It is unknown whether the request was successful or not, for the post had no positive feedback listed. Instead, the request was met with a further 8 postings of chemical traders also hoping to buy. Clearly there is a demand for cenospheres, but what is less clear is exactly what they are.
With this in mind, here is a brief outline of the what, the where, the when, and perhaps most importantly, the how much of cenospheres.
What are Cenospheres?
Named from the Greek words kenos (hollow) and sphaera (sphere), cenospheres are balls of aluminium silicate, a material similar to glass, that are filled with a mix of oxygen, nitrogen and carbon dioxide. They measure between 10 and 600 micrometers, and so appear dust like to the human eye.
They can be extracted from underground deposits laid down 65 million years ago (when the meteor that killed the dinosaurs impacted Earth), or more commonly, they are taken from the fly ash that is created as a by-product from coal-fired power stations.

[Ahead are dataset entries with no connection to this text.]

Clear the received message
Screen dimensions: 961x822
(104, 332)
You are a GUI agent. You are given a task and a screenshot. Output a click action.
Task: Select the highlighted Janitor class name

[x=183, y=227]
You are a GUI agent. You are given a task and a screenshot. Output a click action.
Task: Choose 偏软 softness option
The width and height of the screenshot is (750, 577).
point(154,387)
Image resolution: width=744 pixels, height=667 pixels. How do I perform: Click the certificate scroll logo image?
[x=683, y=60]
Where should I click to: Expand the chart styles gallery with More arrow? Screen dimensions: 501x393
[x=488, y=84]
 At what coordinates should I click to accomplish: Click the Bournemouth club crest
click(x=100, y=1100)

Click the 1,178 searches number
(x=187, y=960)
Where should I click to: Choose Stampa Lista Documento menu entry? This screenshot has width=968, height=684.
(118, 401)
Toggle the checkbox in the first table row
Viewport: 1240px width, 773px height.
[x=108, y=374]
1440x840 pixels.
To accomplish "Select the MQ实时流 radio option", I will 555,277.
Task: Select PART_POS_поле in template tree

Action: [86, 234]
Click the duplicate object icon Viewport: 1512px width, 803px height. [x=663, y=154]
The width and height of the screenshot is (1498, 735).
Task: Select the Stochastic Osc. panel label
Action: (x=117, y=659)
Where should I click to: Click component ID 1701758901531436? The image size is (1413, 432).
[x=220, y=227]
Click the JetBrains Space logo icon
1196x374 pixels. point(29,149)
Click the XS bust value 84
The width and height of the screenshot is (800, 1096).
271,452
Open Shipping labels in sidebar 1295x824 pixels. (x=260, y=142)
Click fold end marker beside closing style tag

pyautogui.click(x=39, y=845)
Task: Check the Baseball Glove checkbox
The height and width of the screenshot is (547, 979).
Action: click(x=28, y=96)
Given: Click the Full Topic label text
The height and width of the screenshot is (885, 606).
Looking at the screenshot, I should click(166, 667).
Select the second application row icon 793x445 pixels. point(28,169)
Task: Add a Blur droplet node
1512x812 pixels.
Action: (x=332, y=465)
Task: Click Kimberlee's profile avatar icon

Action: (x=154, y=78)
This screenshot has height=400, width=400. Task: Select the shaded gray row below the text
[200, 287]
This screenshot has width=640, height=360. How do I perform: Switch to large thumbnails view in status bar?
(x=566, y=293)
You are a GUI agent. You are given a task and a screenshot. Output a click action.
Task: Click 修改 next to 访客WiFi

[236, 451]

As a result, many power plants adjust their combustion parameters so as to obtain desired quantities and qualities of recoverable cenospheres.
Although they are a product of a fossil fuel resource, they are often seen as a more ecologically friendly chemical feedstock, as they find a use for a waste product. Even though cenospheres constitute only 1%-3% of fly ash, this waste would normally be buried, or taken away on the wind where it pollutes the air.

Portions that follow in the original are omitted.